BCDevOps / developer-experience

This repository is used to track all work for the BCGov Platform Services Team (This includes work for: 1. Platform Experience, 2. Developer Experience 3. Platform Operations/OCP 3)
Apache License 2.0
8 stars 17 forks source link

Develop a more comprehensive testing plan for future Openshift upgrades #2276

Closed wmhutchison closed 2 years ago

wmhutchison commented 2 years ago

Describe the issue The Openshift 4.8 upgrade revealed that as additional software/components are installed in both LAB and PROD clusters, we need to ensure that all aspects of these components are being reliably tested. The end result going forward would be likely expanding on the existing EPIC tickets Platform Ops opens for upgrades, which we'd expand as well to include additional components and assign those additional tickets to whomever is responsible for the apps/components in question.

Additional context Since CCM is the main mechanism for applying new services/components, it would be good to have documention within CCM to hook into other docs so that as other parties expand upon in CCM, Platform Ops is made aware of these new items so they are not having to re-audit CCM each time Openshift is upgraded.

Definition of done

wmhutchison commented 2 years ago

[1:11 p.m.] Barre, Steven Suggestion for the testing: Check https://console.apps.klab.devops.gov.bc.ca/monitoring/dashboards/grafana-dashboard-api-performance and see if any of the graphs show a significant change between the before and after upgrade. KAMLOOPS LAB CLUSTER

StevenBarre commented 2 years ago

Could we also get someone to create a reference app, with full Sysdig / uptime monitoring? Verify the "prod" app survives the upgrade with no intervention and stays up. Post upgrade rolls through a new build and deploy to ensure all those steps still work. Sample app should make use of all the platform services as well. Vault, Artifactory, VPA, Sysdig, RHEL entitlement builds, Patroni, CrunchyDB, etc

wmhutchison commented 2 years ago

At present the upgrade methodology goes like this.

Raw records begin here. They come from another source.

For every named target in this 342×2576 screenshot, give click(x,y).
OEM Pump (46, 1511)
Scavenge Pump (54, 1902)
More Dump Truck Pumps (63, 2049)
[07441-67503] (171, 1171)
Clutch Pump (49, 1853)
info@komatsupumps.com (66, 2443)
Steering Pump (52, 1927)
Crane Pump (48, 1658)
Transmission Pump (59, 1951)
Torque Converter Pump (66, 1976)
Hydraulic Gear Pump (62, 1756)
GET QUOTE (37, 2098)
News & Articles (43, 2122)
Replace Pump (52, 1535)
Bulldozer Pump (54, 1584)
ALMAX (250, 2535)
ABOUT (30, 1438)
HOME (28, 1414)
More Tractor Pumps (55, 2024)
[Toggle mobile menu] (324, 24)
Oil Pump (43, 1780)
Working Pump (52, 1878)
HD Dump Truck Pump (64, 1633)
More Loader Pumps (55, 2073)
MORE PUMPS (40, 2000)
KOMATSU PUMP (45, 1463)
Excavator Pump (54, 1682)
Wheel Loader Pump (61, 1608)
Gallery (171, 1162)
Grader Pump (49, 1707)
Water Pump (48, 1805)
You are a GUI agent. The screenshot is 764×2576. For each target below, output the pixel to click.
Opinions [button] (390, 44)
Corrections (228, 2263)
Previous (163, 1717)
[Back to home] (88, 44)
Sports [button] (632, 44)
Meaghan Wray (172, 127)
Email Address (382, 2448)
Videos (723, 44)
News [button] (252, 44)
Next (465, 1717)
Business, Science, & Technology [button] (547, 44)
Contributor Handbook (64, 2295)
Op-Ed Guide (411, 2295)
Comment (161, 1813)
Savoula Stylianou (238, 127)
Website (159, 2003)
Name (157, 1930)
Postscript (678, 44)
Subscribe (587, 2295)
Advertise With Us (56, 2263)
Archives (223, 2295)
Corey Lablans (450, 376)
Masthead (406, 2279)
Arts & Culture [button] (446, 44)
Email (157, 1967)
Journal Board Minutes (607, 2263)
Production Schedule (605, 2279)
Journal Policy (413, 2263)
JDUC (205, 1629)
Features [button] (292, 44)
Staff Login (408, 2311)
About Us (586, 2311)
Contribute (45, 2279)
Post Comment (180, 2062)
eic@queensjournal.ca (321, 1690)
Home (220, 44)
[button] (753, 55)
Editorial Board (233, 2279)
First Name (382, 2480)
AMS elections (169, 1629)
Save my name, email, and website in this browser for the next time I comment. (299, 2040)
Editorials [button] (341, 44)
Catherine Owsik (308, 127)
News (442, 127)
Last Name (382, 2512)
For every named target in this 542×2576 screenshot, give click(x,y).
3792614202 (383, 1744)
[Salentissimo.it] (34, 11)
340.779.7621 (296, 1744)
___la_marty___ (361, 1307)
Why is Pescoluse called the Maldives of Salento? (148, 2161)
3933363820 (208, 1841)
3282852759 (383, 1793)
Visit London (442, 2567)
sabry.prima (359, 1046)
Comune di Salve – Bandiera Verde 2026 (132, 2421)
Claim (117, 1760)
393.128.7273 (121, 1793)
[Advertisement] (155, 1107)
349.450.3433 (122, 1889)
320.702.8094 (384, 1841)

  1. Platform Ops team communicates their intent to start work on an Openshift upgrade, and proceeds to do so on the LAB clusters.
  2. QA of the LAB clusters is solely handled by Platform Ops, and mainly driven from the concept of whether or not any current AlertManager or Nagios alerts are being created. No other stakeholders are notified or brought into the mix for testing other portions of the cluster.
  3. With a passing grade in LAB, Platform Ops creates suitable RFCs for the PROD clusters, creates RFCs, obtains approval for said RFCs, sends out comms in advance, and then executes as they come up.
  4. QA of PROD clusters follow similar suit to LAB environments.
wmhutchison commented 2 years ago

Ignoring whether or not we're talking about LAB or PROD, we want to strengthen overall communications and testing processes as follows.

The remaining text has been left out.